About 1,500 steelworkers in Port Talbot and Newport Llanwern have voted for industrial action at the Tata-owned plant – the first strike since Margaret Thatcher was in power.
The ballot for strike action by members of Unite closed yesterday, as workers overwhelmingly backed walkouts over Tata’s proposals. Community – the steelworkers’ union – is holding a separate strike ballot that has yet to yield results, although any prospective action is likely to be coordinated with Unite.
The unions are fighting Tata’s plans to shut down blast furnaces and replace them with more environmentally friendly electric arc furnaces.
Sharon Graham, Unite general secretary, said: “This is a historic vote. Not since the 1980s have steelworkers voted to strike in this way.
“This yes vote has happened despite Tata’s threats that if workers took strike action, enhanced redundancy packages would be withdrawn. Unite will be at the forefront of the fight to save steel making in Wales.
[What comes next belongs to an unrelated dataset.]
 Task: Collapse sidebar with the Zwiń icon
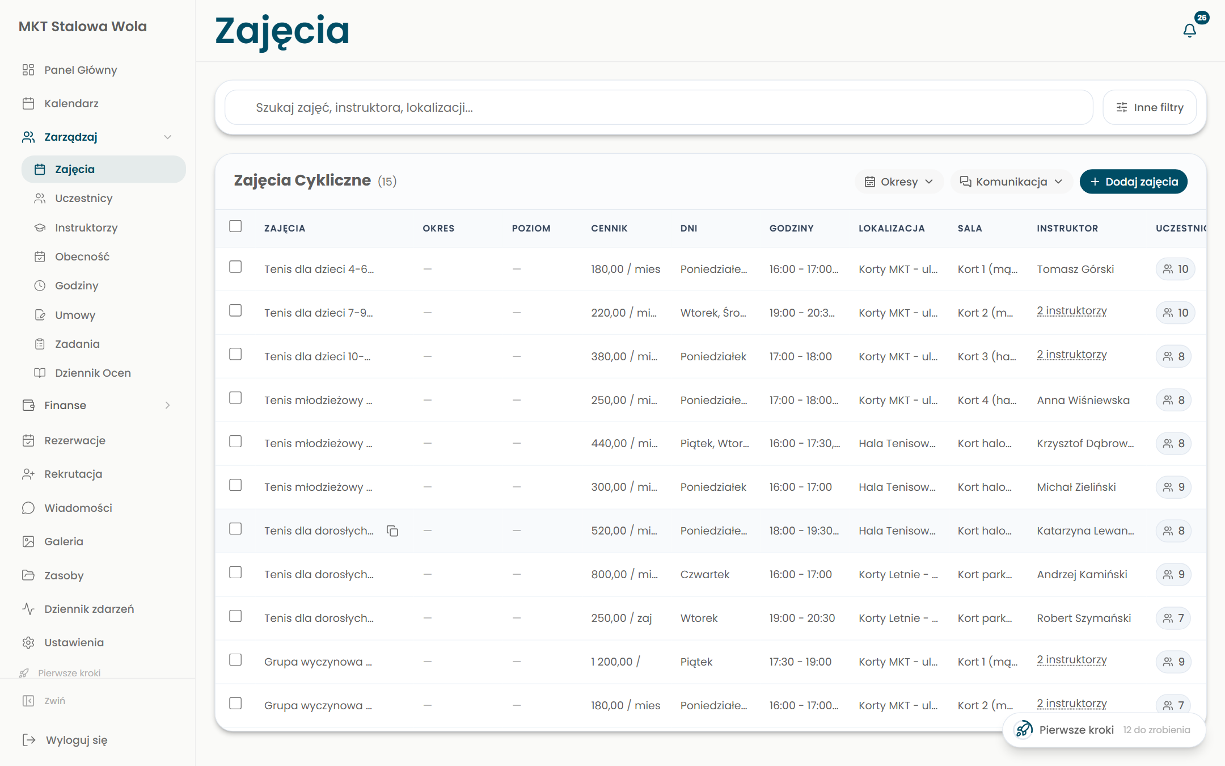pos(28,701)
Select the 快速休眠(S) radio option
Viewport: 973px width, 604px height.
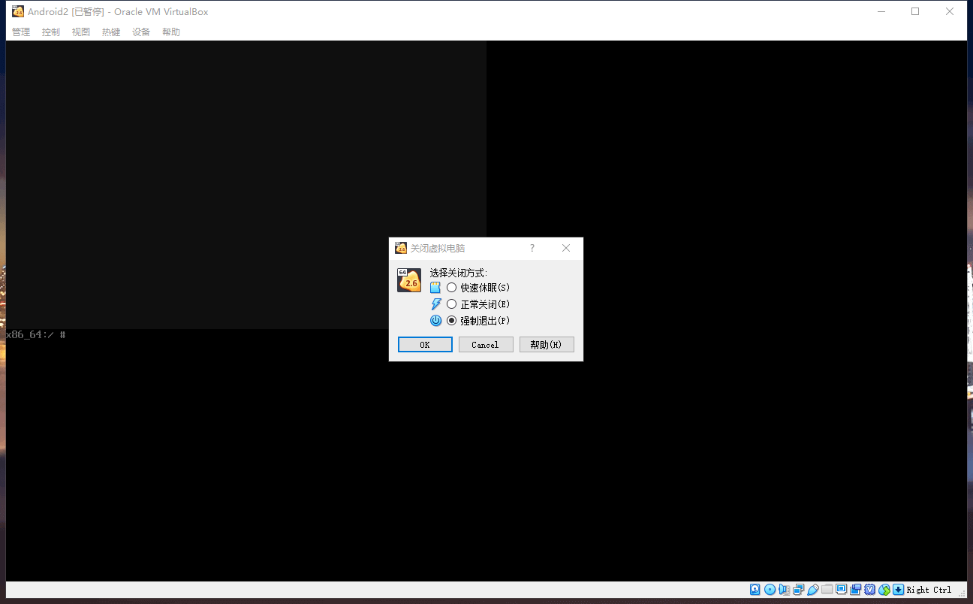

We will support steel by all and every means.” The Port Talbot plant was originally owned by British Steel but was acquired by India’s Tata Group in 2007.
It can produce up to 5m tons of steel from iron ore each year and supplies finished steel for products ranging from food and drink cans to the steel supports used in the Shard in London.
About 35pc of its steel is used in the car industry, with customers such as Jaguar Land Rover.
Tata has 8,000 employees in the UK, half of which are based in Port Talbot.
Roy Rickhuss, general secretary of Community Union, said: “The loss of primary steel-making capacity would make Britain an outlier on the G20, and would weaken national security.
“That’s to say nothing of the devastation that would be wrought on communities built on steel in South Wales and beyond.
“Tata’s plan is bad for jobs, bad for the environment and bad for Britain.”
A Tata spokesman defended its restructuring plans, claiming the move to electric car furnace technology will help sustain the business.
They said: “Steelmaking in the UK is unsustainable, reporting losses of more than £1m a day. We are naturally disappointed [that] Unite Union members at Port Talbot and Llanwern have indicated that they would be prepared to take industrial action.”